We start by applying Kirchhoff's current law at point C in the circuit:

$$i_1+i_2=i$$

where $i_1$ and $i_2$ are the currents flowing through resistors R₁ and R₂ respectively, and i is the current flowing through the battery and resistor R₃.

Next, we use Ohm's law to express $i_1$ and $i_2$ in terms of the voltages at points A, B, and C:

$$i_1=\frac{V_A-V_C}{R_1}=\frac{20-V_C}{2}$$

$$i_2=\frac{V_B-V_C}{R_2}=\frac{10-V_C}{4}$$

where $R_1$ and $R_2$ are the resistances of resistors R1 and R2 respectively.

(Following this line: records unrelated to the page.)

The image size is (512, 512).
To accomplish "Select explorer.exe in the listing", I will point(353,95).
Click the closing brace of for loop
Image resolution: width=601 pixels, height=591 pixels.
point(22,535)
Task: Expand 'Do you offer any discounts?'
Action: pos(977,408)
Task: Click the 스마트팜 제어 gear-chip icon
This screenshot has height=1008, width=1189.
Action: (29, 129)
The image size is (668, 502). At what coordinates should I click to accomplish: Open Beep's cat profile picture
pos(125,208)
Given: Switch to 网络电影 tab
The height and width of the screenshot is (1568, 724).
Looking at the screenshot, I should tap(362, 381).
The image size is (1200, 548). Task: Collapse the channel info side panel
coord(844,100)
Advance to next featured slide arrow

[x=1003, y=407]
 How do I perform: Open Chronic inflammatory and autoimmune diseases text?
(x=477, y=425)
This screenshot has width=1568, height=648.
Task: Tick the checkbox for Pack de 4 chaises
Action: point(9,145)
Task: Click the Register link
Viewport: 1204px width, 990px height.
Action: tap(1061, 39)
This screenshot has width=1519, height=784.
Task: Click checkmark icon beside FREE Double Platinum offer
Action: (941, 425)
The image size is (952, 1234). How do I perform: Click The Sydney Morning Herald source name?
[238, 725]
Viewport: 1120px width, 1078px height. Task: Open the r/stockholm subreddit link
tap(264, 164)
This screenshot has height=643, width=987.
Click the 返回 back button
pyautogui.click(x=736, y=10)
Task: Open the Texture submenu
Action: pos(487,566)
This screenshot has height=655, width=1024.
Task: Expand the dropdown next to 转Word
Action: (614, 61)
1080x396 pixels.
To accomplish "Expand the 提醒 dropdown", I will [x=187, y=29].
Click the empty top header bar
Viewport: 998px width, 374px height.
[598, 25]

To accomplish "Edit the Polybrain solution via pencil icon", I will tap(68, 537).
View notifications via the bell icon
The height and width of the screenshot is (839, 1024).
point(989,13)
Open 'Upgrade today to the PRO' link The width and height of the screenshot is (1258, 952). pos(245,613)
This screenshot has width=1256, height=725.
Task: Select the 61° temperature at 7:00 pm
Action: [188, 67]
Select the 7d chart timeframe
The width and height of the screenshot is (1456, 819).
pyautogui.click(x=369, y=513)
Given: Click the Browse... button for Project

Substituting these expressions into the first equation, we get:

$$\frac{20-V_C}{2}+\frac{10-V_C}{4}=i$$

We then use Ohm's law again to express i in terms of the voltages at points C and earth :

$$i=\frac{V_C-V}{R_3}=\frac{V_C-0}{2}=\frac{V_C}{2}$$

Substituting this expression into the previous equation, we get:

$$\frac{20-V_C}{2}+\frac{10-V_C}{4}=\frac{V_C}{2}$$

Simplifying this equation, we get:

$$40-2V_C+10-V_C=2V_C$$

$$50=5V_C$$

$$V_C=10\text{ V}$$

Finally, we use Ohm's law to find the value of the current i:

$$i=\frac{V_C}{2}=\frac{10}{2}=5\text{ A}$$

Therefore, the current flowing through the circuit is 5 A.